Пусть изобразят себе, что должно было происходить во мне, когда, бросив взгляд на письмо от генерала Дибича, увидел я, что дело шло о существующем и только что открытом пространном заговоре, которого отрасли распространялись через всю империю, от Петербурга на Москву, и до Второй армии в Бессарабии».
Николай понимал, что ждать больше невозможно, и поручил Карамзину и Сперанскому составить манифест, а одновременно князю Лопухину собрать Государственный совет 13 декабря, в 8 часов вечера. На следующий день манифест обнародовали.

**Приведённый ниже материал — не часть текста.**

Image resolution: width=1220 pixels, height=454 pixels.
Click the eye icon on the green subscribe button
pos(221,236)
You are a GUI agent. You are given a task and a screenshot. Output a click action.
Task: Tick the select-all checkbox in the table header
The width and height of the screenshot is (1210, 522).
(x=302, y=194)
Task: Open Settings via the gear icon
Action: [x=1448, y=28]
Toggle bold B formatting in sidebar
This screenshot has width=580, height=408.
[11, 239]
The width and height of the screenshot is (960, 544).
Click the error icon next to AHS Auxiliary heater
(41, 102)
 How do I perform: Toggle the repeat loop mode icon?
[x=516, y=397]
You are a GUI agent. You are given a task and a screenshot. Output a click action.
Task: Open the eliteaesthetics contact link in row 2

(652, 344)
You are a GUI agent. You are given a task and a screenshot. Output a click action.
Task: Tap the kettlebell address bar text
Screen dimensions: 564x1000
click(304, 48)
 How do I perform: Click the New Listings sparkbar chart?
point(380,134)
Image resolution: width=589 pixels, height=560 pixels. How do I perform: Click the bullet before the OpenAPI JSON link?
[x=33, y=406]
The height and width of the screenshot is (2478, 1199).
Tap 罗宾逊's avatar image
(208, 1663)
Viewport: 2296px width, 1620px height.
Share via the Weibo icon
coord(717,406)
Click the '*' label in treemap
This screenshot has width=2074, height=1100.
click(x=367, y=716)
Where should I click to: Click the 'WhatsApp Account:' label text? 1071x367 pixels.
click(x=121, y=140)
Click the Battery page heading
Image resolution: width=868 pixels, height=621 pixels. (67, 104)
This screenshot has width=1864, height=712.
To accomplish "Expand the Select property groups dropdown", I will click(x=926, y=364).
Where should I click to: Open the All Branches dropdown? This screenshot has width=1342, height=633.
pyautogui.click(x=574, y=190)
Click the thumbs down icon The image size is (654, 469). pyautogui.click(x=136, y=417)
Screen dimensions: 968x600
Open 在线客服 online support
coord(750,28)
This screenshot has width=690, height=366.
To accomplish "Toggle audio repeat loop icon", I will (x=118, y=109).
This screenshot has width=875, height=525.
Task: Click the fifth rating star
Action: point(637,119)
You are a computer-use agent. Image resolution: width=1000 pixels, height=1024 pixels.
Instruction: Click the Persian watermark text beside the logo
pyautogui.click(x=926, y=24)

И вот уже император получает роковую новость, ее принес начальник штаба Гвардейского корпуса: «Ваше величество! – доложил он. – Московский полк в полном восстании… мятежники идут к Сенату, я едва их обогнал, чтобы донести вам об этом. Прикажите, пожалуйста, двинуться против них первому батальону Преображенского полка и конной Гвардии».
«Меня весть сия поразила, как гром, – пишет Николай, – ибо с первой минуты я не видел в сем первом ослушании действие одного сомнения, которого всегда опасался, но, зная о существовании заговора, узнал в сем первое его доказательство».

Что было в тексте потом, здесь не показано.